CR Fossano
- Native name: Cassa di Risparmio di Fossano S.p.A.
- Company type: Private società per azioni
- Industry: Financial services
- Founded: 1905
- Headquarters: Fossano, Italy
- Services: Retail banking
- Net income: ▼€6,275,222 (2015)
- Total assets: ▲€1,986,706,904 (2015)
- Total equity: ▼€121,776,950 (2015)
- Owner: Fondazione CR Fossano (76.92%); BPER (23.077%);
- Capital ratio: 9.70% (CET1)
- Website: www.crfossano.it

= Cassa di Risparmio di Fossano =

Italian saving bank

Cassa di Risparmio di Fossano is an Italian savings bank based in Fossano, in the province of Cuneo, Piedmont.
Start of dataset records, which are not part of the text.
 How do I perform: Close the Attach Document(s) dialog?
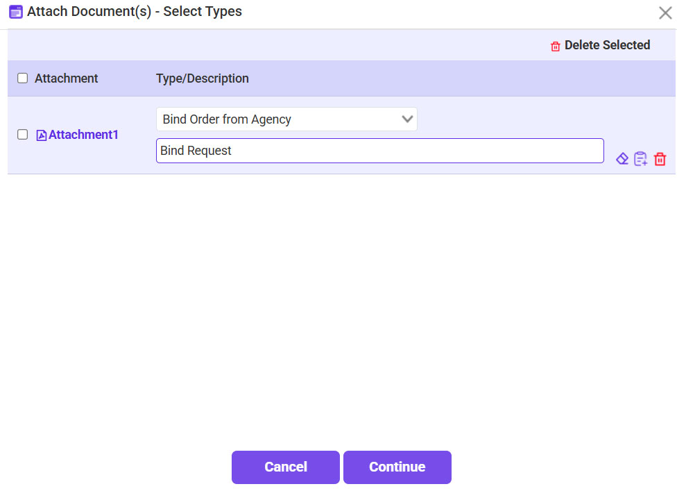[x=665, y=13]
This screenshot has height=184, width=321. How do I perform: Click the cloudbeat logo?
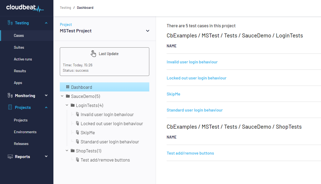(25, 8)
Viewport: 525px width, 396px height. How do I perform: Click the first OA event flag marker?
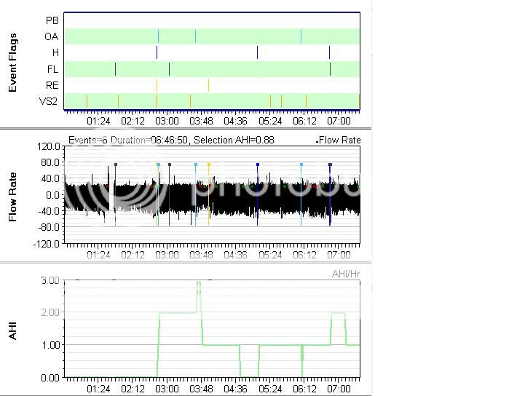coord(158,36)
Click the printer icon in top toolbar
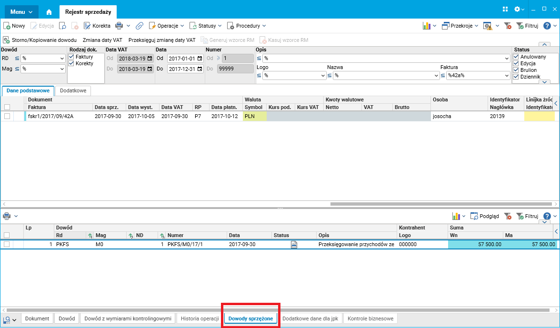560x328 pixels. point(119,26)
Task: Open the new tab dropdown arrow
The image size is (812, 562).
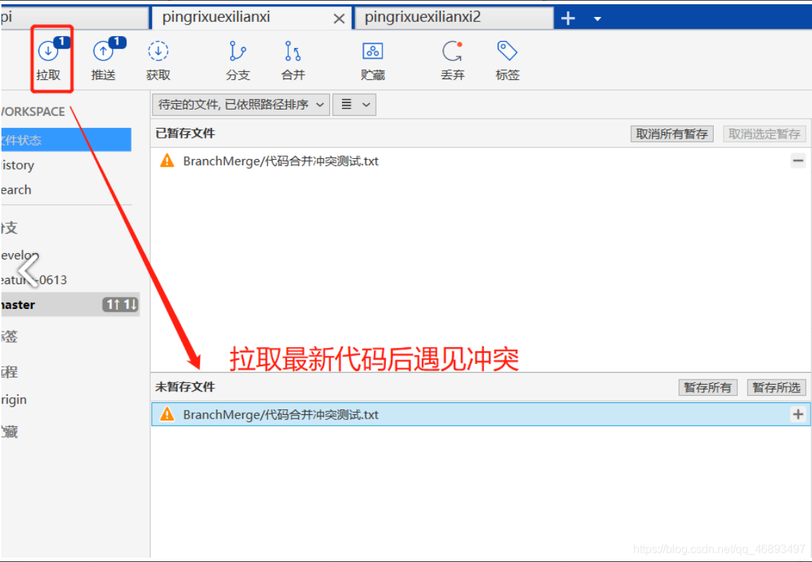Action: [596, 17]
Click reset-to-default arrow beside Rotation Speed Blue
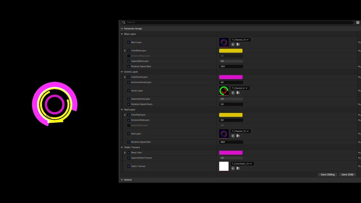This screenshot has width=361, height=203. click(x=359, y=66)
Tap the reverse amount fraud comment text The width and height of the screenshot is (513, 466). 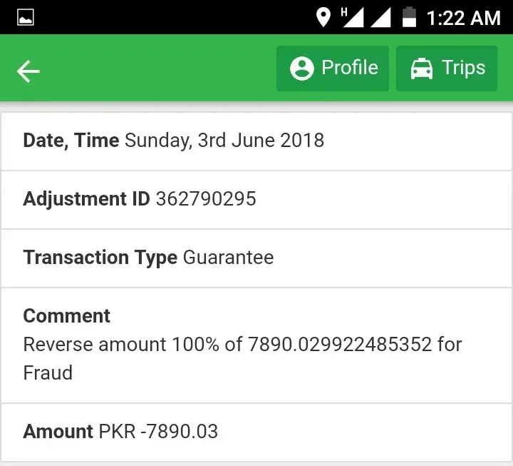pos(242,358)
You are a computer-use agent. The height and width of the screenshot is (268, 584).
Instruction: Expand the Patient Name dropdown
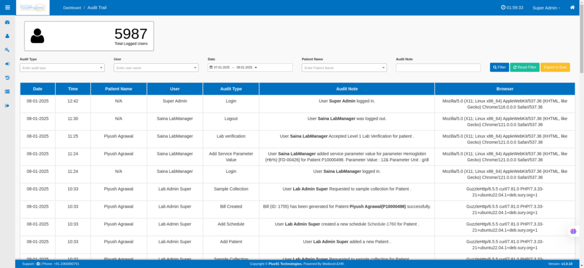[x=344, y=68]
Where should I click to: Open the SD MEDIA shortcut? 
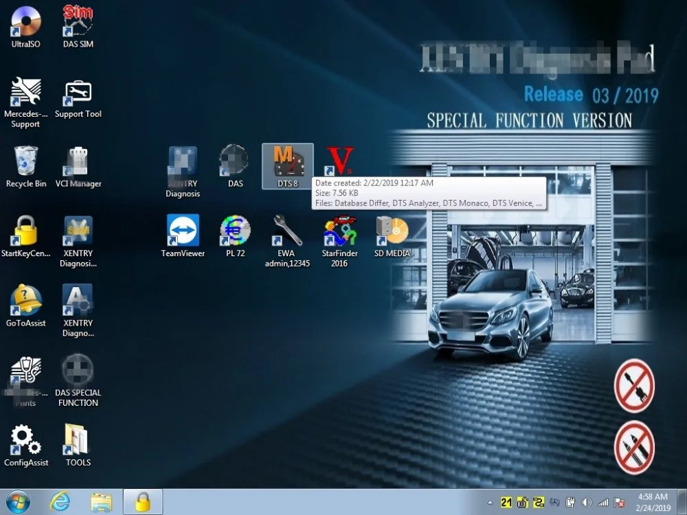(x=392, y=231)
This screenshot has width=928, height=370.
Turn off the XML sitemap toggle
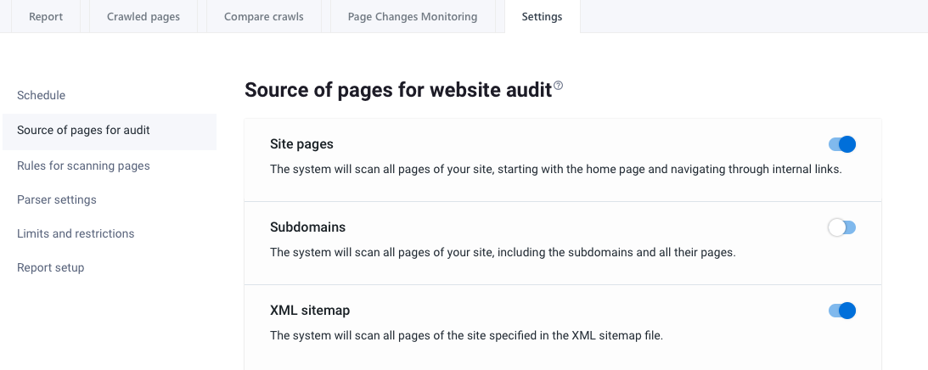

Monte di Pietà di Fossano was founded in 1591. In 1905 the bank was formed by the mount of piety. Since the bank reformed in 1991, it was split into a società per azioni and a non-profit banking foundation. Cassa di Risparmio di Torino (Banca CRT) once became a minority shareholder of the bank. However, its successor, UniCredit, sold their possession on Fossano (23.077%), Bra (31.021%), Saluzzo (31.019%) and Savigliano (31.006%) to Banca Popolare dell'Emilia Romagna for about €149 million in 2006 (which BPER paid €36.898 million for CR Fossano's shares).